Nicastro recuerda una idea del psicoanalista Christophe Dejours, quien relataba cómo dos obreros en una obra podían valorar como “hermoso” un cimiento, algo que desde afuera parecía trivial. Esa experiencia compartida de sentido en el hacer es también lo que permite que entre docentes puedan decir “qué hermoso proyecto”, más allá de lo que pueda ver cualquier otro. Lo mismo ocurre en la escuela. Lo colectivo no es la suma de individualidades, sino una construcción donde las diferencias no se borran, sino que se ponen en juego para dar lugar a lo común.
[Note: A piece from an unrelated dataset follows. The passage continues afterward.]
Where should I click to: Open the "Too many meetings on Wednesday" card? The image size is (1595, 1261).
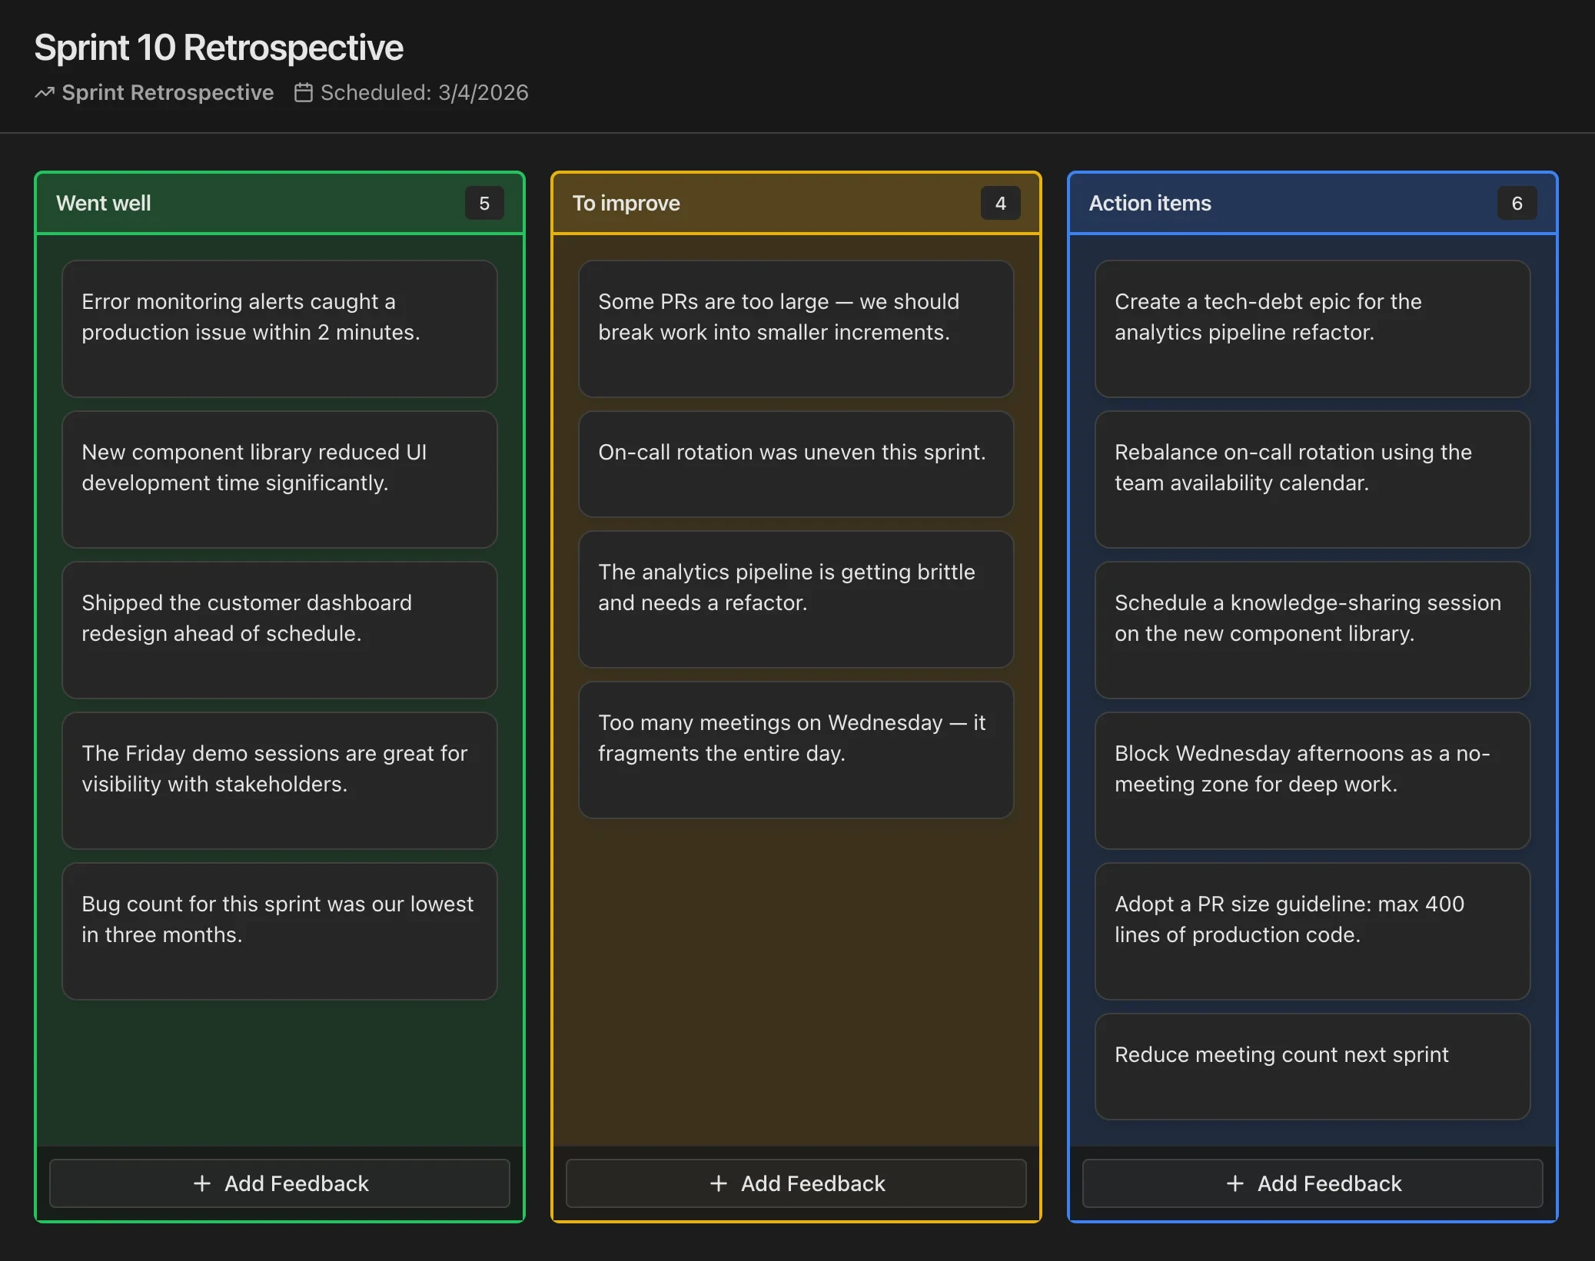[796, 750]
La autora también advierte que muchas veces el uso de expresiones como “nosotras” o “nosotros” no significa necesariamente que se esté pensando en clave de colectivización. A veces funcionan más como refugios identitarios, donde se intenta negar o suavizar la conflictividad propia de todo colectivo. Y sin embargo, esa conflictividad es parte constitutiva de lo común: donde no llega mi mano, llega la de otro; lo que no veo, otro lo ve; lo que no entiendo, otro lo interpreta. Pero para que eso funcione, hace falta confianza. Y esa confianza tampoco es mágica: hay que construirla institucionalmente.

Finalmente, Nicastro vuelve sobre el núcleo de su reflexión: el trabajo docente no puede pensarse fuera del vínculo. No es solo lo que hacemos, sino el modo en que nos implicamos con lo que hacemos. El trabajo en la escuela ocurre dentro de un sistema educativo, en el marco de una política pública, en una institución concreta, y requiere preguntarnos qué significa para cada uno estar allí. Qué significa trabajar en ese lugar, con esas personas, bajo esas condiciones. Esa búsqueda de sentido está atravesada por afectos, por implicaciones que no son un simple compromiso externo, sino una verdadera afección. Algo que nos importa profundamente y que, a pesar del malestar, no estamos dispuestos a abandonar. Por eso, la implicación no es una fórmula vacía: es una dimensión opaca, compleja, que atraviesa nuestra tarea. Y solo si nos animamos a pensarla, a compartirla, a hacerla objeto de reflexión colectiva, podremos sostener el trabajo con otros y encontrar nuevas formas de conexión en un mundo que cambia.